Two-stage Baseline¶
The two-stage approach trains a regression model \(\hat{\mathbf{c}} = g(\mathbf{x}; \boldsymbol{\theta})\) with a prediction loss such as mean squared error. At inference time, the model first predicts \(\hat{\mathbf{c}}\), then the predicted costs are used to solve the optimization problem.
The two-stage model does not train through the optimization model, but it is evaluated with the same decision-quality metrics as end-to-end methods.
When to Use It¶
Use a two-stage baseline when:
true cost labels are available;
the prediction model can be trained with a standard regression loss;
the experiment needs a non-end-to-end baseline.
After training, evaluate the predictor with pyepo.metric.regret or
pyepo.metric.unambRegret.
- pyepo.twostage.sklearnPred(pmodel: BaseEstimator) MultiOutputRegressor
Wrap a scikit-learn estimator into a multi-output regressor for two-stage baselines.

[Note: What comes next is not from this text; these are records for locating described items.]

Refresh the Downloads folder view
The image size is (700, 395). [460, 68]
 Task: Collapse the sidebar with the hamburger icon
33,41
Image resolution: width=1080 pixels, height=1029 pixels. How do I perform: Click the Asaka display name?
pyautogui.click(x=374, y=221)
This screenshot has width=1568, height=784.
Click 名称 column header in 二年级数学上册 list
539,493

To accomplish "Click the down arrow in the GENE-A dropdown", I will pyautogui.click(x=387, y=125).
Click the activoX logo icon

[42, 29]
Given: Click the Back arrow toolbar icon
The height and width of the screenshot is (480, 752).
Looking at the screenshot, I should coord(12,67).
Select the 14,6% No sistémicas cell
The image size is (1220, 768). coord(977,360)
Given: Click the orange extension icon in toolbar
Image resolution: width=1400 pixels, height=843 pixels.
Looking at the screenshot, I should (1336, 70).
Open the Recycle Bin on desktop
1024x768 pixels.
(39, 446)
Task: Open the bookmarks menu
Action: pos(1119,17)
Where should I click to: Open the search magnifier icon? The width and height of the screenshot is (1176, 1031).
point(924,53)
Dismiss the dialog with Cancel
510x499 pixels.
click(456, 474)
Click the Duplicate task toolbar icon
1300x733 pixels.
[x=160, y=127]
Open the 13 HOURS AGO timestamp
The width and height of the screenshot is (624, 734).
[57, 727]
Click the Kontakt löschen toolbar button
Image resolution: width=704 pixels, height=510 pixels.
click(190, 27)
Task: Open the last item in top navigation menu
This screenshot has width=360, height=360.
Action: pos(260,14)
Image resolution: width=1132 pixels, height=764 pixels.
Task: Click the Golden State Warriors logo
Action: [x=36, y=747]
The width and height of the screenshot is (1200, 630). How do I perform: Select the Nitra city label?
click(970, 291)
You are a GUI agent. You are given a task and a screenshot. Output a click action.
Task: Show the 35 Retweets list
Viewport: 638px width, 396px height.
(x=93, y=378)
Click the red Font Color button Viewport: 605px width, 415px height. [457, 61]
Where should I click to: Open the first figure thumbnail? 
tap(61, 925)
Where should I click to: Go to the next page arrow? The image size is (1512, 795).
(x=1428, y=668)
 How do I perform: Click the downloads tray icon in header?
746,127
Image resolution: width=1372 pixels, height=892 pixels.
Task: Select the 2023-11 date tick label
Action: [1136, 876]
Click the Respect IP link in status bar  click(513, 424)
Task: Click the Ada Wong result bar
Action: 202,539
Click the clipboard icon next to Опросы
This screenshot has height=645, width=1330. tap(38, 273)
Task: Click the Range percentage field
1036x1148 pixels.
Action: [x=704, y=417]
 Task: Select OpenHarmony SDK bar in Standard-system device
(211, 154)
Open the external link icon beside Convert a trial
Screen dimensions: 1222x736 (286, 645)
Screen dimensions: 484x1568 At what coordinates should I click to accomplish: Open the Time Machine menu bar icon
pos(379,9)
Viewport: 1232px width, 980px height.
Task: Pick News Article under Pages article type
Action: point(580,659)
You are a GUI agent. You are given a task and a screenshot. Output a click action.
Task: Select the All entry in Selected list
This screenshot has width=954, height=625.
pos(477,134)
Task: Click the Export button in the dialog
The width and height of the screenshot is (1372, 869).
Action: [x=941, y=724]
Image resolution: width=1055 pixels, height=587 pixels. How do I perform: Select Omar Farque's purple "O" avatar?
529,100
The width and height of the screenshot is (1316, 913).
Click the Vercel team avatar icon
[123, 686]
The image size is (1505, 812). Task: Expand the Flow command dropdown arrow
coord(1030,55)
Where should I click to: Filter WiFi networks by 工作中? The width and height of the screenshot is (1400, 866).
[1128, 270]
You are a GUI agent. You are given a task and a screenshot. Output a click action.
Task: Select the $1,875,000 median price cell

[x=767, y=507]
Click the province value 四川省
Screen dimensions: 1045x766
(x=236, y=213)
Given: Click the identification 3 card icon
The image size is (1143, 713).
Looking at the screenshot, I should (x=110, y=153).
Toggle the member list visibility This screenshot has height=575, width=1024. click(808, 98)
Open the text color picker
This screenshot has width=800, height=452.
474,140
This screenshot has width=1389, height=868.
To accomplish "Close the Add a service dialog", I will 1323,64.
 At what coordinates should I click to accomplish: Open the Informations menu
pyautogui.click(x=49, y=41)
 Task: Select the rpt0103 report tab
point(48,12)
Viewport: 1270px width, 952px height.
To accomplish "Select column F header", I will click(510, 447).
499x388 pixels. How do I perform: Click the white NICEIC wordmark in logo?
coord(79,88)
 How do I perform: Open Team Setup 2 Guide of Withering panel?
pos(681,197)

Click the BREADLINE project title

The two-stage approach trains a regression model to minimize prediction error (e.g. MSE on cost coefficients) and only afterwards plugs the predicted costs into the optimization solver. This helper turns any single-output scikit-learn estimator (
LinearRegression,RandomForestRegressor,MLPRegressor, …) into a multi-output regressor suitable for predicting the full cost vector.- Parameters:
pmodel – a scikit-learn single-output regression estimator
- Returns:
scikit-learn multi-output regression wrapper
- Return type:
MultiOutputRegressor
pyepo.twostage.sklearnPred is a helper function that wraps a scikit-learn estimator into a multi-output regressor.
Minimal Example¶
import pyepo
from sklearn.linear_model import LinearRegression
from torch.utils.data import DataLoader
grid = (5, 5)
model = pyepo.model.shortestPathModel(grid)
feat, costs = pyepo.data.shortestpath.genData(
num_data=1000,
num_features=5,
grid=grid,
deg=4,
noise_width=0.5,
seed=135,
)
reg = LinearRegression()
twostage_model = pyepo.twostage.sklearnPred(reg)
twostage_model.fit(feat, costs)
dataset = pyepo.data.dataset.optDataset(model, feat, costs)
dataloader = DataLoader(dataset, batch_size=32, shuffle=False)
# regret takes a callable mapping features to costs; pass the predictor's .predict
regret = pyepo.metric.regret(twostage_model.predict, model, dataloader)